The good thing about having Intrepid Readers like Cory (who e-mailed me about this) is that I don’t even have to put myself through the torture of reading a Bill Simmons mailbag to find out what’s in it.

As we know from him gleefully twatting on Thursday about what a neat-o thing the Cubs do by playing “Go Cubs Go” after a home win, Simmons was in Chicago on Thursday for the Cubs 1-0 win over the Dodgers.

In his mailbag yesterday he decided to pick the only nit he had about his first Wrigley experience:

• A Wrigley Field scoreboard that isn’t from 1935. On Thursday, I caught the Dodgers-Cubs game — my first Wrigley visit in 30 years — and loved everything except that stupid scoreboard. We all admire the old-school baseball experience, even if it’s undermined slightly by those two Under Armour signs on the ivy-covered outfield wall, but come on. It’s 2010. You could sneak a state-of-the-art scoreboard in there. I need replays, and I need to know things like “What’s the score?” and “How many outs are there?” without staring at an ambiguous, confusing block of wood from the Hack Wilson era. Besides, can you really have an old-school baseball experience when three-fourths of the crowd is texting or checking BlackBerrys during the game? Put a real scoreboard up there. It’s time.

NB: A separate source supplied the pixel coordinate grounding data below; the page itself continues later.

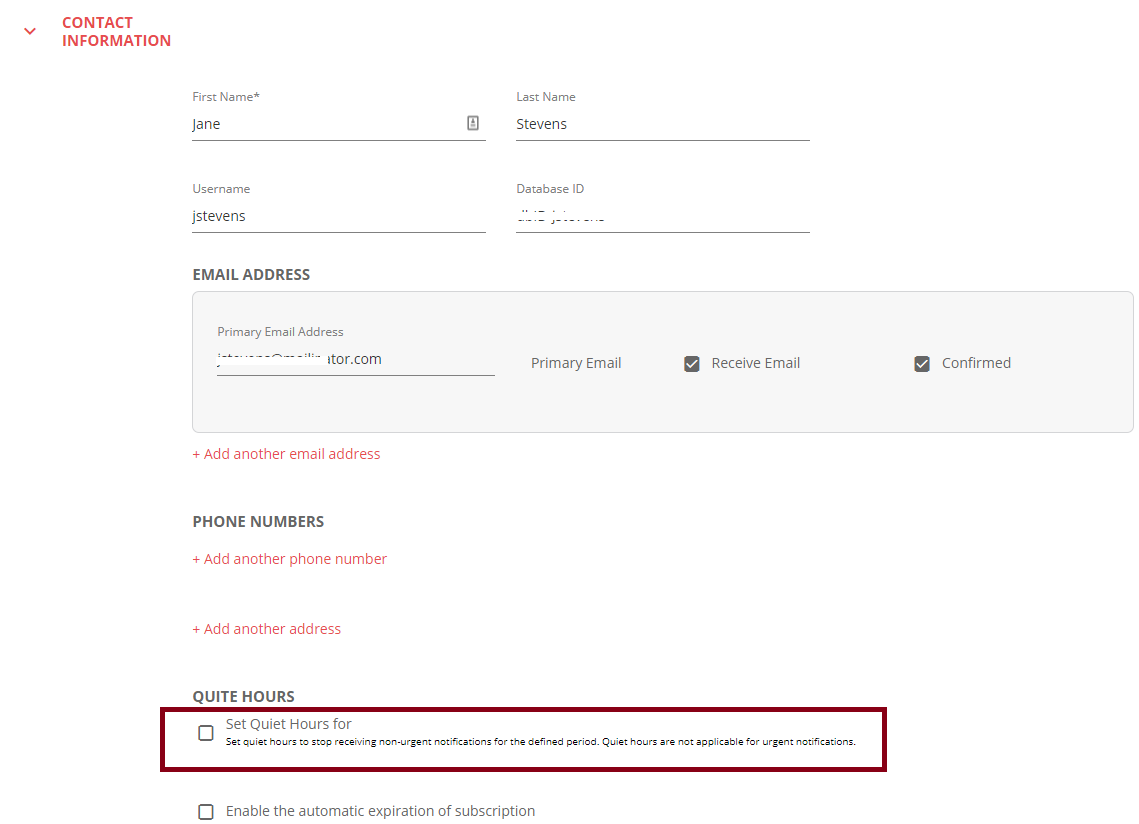This screenshot has width=1139, height=824.
Task: Collapse the Contact Information section chevron
Action: (30, 31)
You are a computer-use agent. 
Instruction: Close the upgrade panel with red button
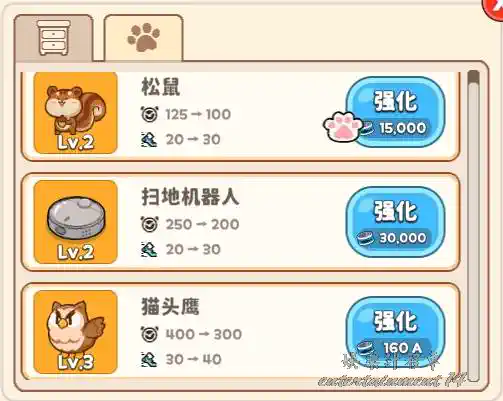[494, 8]
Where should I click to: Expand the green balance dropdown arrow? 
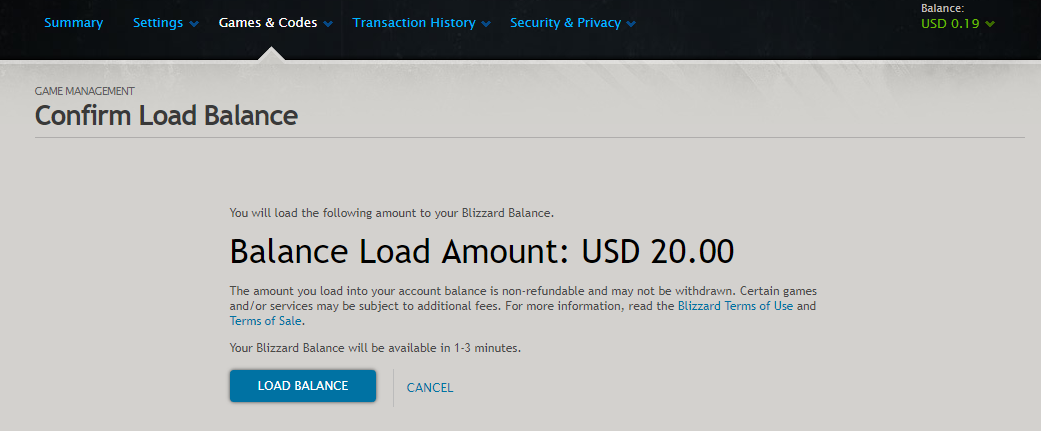(990, 24)
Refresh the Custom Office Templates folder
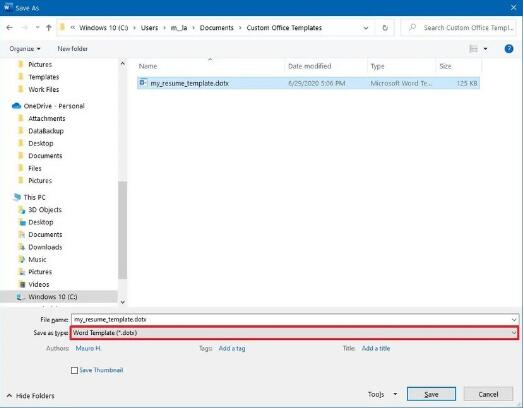Screen dimensions: 524x408 [x=385, y=28]
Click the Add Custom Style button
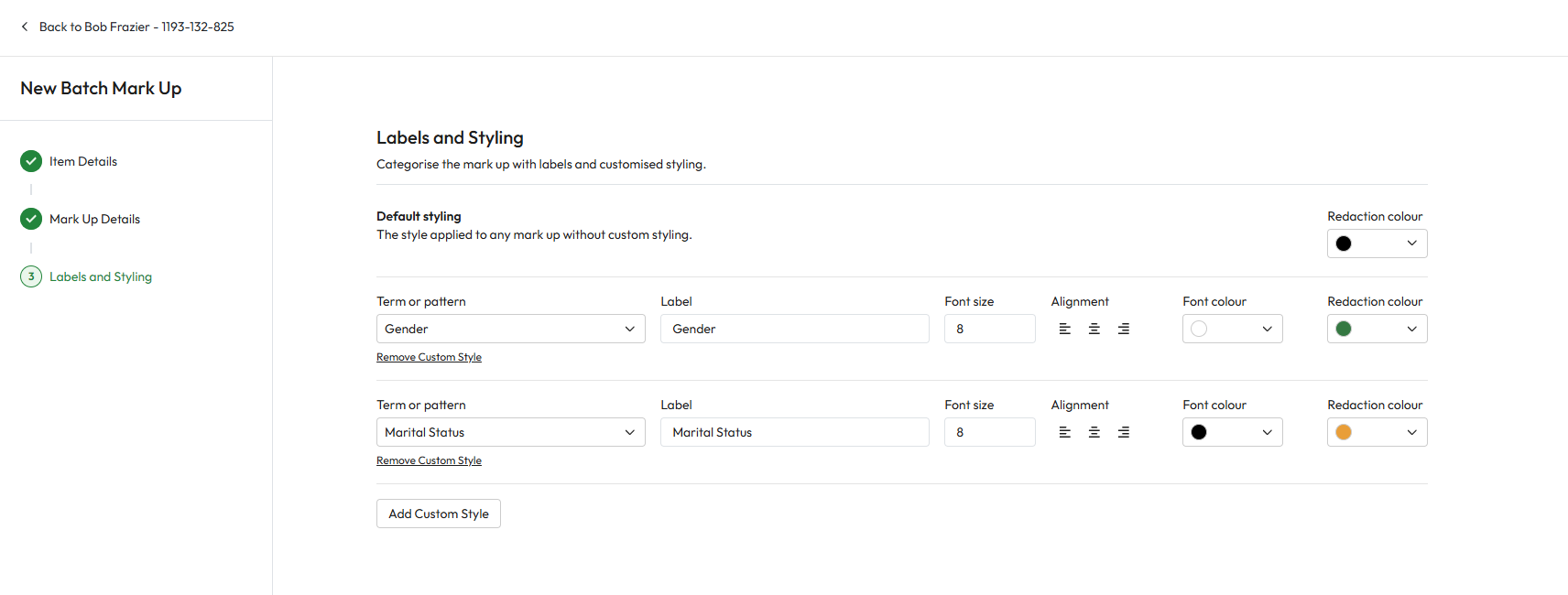Screen dimensions: 1568x595 pyautogui.click(x=438, y=514)
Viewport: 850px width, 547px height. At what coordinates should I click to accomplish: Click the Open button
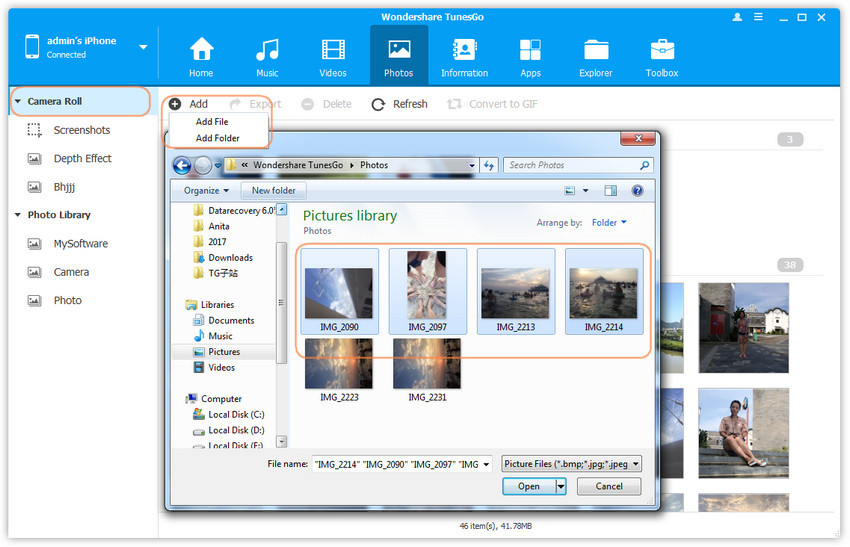click(529, 486)
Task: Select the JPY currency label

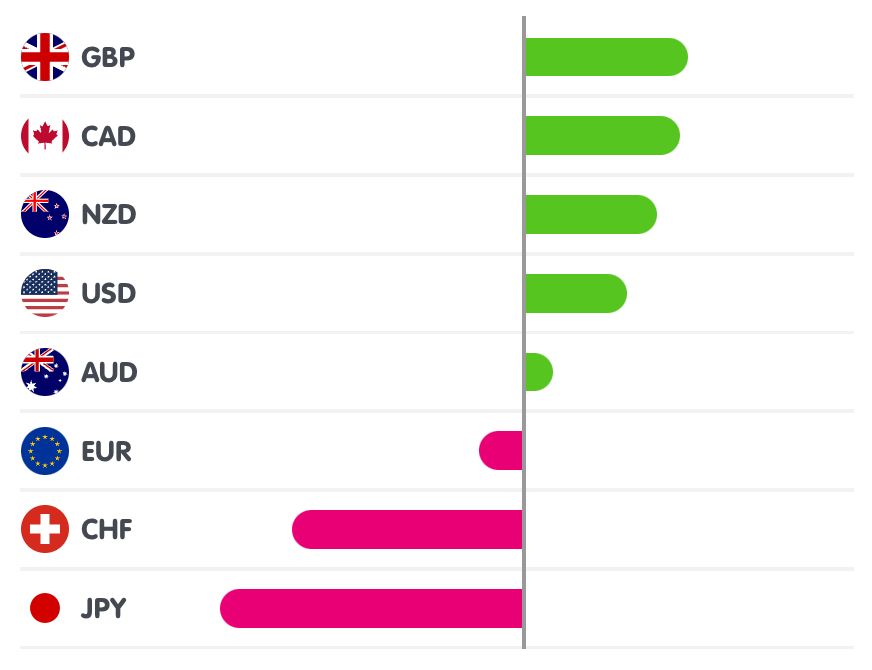Action: coord(104,608)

(By the way, I’d like to thank Chicago for single-handedly keeping the following American big-city traditions alive: smoking, drinking during the day, eating terrible food, congeniality and breasts. It’s noble work you’re doing, Chicago. We’re all proud of you. Good luck with the Blackhawks.)

Seriously?  The Wrigley scoreboard is too complicated?  He couldn’t figure out what the score was?  And big fucking number under the word OUT was in some sort of code he couldn’t understand?

There are a lot of things to bitch about at Wrigley (the quality of the home team is normally the main thing), but the coolest scoreboard in the history of Major League Baseball is not one of them.

And we’ve got news for Mr. Simmons, the “three fourths” of the crowd who are texting during the game, are not doing so to find out what the score is.  They’re doing it to figure out which Volvo they’re taking to the wine bar after the game.

The best part is that Simmons couldn’t do the math to figure out the score of a game that was SCORELESS until the bottom of the eighth, and ended 1-0.

Like I told Cory in my thank you e-mail to him for this gem, the most disappointing thing any fan of Simmons’ writing will ever figure out is that the more you know about the subject he is writing about, the more you will learn that he doesn’t know that much about it.

But then again, Karate Kid scholars learned this lesson 15 years ago.